22 January 2004
AMSTERDAM — As telecoms company KPN said on Thursday it will cut another 800 jobs this year, Dutch airline KLM reported a financial turnaround by recording a EUR 8 million profit in the third quarter of its 2003-04 financial year.
The KPN job losses will occur in its landline division, 300 of which will be forced redundancies at its headquarters in The Hague The remaining 500 jobs losses will occur via natural attrition, news agency ANP reported on Thursday.
KPN said the job cuts were due to plans to improve efficiency and the introduction of new technology. The telecoms firm said the reorganisation was necessary as its landline division battled increased competition and lower prices. It also said more and more customers were opting to only have a mobile phone in place of a landline connection.

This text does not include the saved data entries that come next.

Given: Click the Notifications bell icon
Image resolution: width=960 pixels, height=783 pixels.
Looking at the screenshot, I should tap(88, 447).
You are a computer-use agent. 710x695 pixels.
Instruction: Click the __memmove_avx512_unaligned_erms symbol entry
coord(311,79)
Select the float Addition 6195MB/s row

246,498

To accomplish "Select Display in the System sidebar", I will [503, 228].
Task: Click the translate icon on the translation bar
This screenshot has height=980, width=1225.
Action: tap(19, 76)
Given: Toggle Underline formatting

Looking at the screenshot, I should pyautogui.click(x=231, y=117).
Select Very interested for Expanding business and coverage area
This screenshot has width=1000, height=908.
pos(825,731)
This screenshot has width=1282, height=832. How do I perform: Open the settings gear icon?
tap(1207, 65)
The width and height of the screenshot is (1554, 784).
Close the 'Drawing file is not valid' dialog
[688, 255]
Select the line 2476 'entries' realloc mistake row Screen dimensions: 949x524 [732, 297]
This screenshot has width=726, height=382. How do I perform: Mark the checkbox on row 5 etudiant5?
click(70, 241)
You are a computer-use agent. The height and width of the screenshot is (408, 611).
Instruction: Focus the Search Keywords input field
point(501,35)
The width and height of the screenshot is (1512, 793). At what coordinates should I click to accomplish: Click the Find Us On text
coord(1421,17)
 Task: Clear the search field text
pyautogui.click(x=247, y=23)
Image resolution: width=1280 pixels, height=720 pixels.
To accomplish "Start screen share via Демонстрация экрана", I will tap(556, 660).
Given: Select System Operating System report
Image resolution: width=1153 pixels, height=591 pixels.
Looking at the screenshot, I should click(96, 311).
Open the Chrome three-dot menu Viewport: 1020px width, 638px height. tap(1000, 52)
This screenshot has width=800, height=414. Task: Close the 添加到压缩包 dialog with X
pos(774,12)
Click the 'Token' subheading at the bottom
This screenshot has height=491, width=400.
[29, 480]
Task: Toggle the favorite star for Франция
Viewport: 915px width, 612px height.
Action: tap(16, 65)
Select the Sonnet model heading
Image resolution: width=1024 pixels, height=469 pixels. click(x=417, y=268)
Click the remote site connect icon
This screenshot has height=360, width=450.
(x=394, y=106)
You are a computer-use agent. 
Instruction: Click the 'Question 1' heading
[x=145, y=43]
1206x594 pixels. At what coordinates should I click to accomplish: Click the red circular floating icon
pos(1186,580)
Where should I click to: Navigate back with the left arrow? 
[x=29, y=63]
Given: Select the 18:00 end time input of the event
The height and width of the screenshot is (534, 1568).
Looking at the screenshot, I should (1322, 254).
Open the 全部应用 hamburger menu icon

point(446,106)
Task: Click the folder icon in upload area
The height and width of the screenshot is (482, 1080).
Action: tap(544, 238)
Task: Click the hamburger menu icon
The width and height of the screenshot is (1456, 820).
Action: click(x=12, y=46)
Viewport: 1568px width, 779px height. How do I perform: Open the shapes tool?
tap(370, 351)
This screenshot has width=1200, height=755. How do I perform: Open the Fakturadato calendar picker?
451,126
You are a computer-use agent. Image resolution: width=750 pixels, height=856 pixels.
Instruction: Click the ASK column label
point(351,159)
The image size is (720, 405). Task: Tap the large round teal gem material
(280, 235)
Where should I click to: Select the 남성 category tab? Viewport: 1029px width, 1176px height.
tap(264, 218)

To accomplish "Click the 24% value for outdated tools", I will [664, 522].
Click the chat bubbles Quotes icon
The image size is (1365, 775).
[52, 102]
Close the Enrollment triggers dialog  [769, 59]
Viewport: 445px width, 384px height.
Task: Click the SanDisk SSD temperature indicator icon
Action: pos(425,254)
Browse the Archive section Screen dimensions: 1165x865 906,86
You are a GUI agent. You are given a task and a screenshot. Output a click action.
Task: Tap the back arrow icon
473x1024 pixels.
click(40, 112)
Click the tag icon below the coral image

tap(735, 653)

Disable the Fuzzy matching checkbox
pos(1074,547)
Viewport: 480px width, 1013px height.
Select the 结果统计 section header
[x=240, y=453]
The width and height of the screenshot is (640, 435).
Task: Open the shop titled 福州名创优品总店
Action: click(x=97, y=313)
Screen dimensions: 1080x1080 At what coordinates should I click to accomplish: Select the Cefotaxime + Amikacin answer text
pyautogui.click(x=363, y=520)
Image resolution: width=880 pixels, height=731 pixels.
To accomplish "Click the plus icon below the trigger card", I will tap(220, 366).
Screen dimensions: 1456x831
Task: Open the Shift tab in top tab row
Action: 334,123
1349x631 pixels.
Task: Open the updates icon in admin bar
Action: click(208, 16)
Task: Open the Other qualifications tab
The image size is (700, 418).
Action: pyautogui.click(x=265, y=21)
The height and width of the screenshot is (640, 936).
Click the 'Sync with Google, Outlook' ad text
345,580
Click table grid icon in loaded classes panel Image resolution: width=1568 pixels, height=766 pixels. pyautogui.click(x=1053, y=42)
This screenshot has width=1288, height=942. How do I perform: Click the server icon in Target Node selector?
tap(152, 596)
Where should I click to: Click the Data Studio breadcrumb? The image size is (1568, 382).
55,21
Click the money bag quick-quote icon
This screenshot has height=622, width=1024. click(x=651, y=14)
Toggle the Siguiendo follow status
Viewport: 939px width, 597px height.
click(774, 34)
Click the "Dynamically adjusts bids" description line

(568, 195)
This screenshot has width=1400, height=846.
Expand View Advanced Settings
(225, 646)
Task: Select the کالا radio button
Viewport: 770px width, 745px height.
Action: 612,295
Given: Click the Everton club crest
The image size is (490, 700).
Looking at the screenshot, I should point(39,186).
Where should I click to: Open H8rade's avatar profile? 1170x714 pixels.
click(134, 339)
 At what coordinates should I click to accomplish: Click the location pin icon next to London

KPN is allocating EUR 20 million in the first quarter of this year to fund the restructuring and the company will also contact its employees’ works councils and unions for advice.
But for the Central Works Council COR, the job losses will not come as a surprise, having previously announced in October that it was expecting a series of job cuts. COR said at the time it would resist forced redundancies.
Union Abvakabo FNV said it understood the job cuts were necessary due to technological changes and increased competition, but demanded that KPN assist sacked workers find new work. Director Daniëlle Wiek also said the union accepted that forced redundancies were unavoidable.
KPN sacked 5,280 workers between the end of 2001 and the end of 2003. But via a wage freeze, early retirement, the non-extension of contracts and internal transfers, the number of forced redundancies was limited to several hundred jobs, a company spokesman said.
But due to the fact that KPN has already been subjected to strong economising measures, job cuts via natural attrition are becoming increasingly difficult, newspaper De Volkskrant reported.
Meanwhile, KLM reported a EUR 8 million profit in the third quarter of 2003-04, compared with a EUR 66 million loss in the same period last year, a nu.nl news report said.
The profit comes despite a 7 percent decline in turnover to EUR 1.5 billion and the company attributed the profit due to cuts in expenses. Savings were particularly made in its passenger division.
KLM is expecting a positive operation result and a break-even net result for the full 12 months of 2003-04, having recorded a loss of EUR 416 million in the 2002-03 financial year due to fears over the Sars virus and the war in Iraq.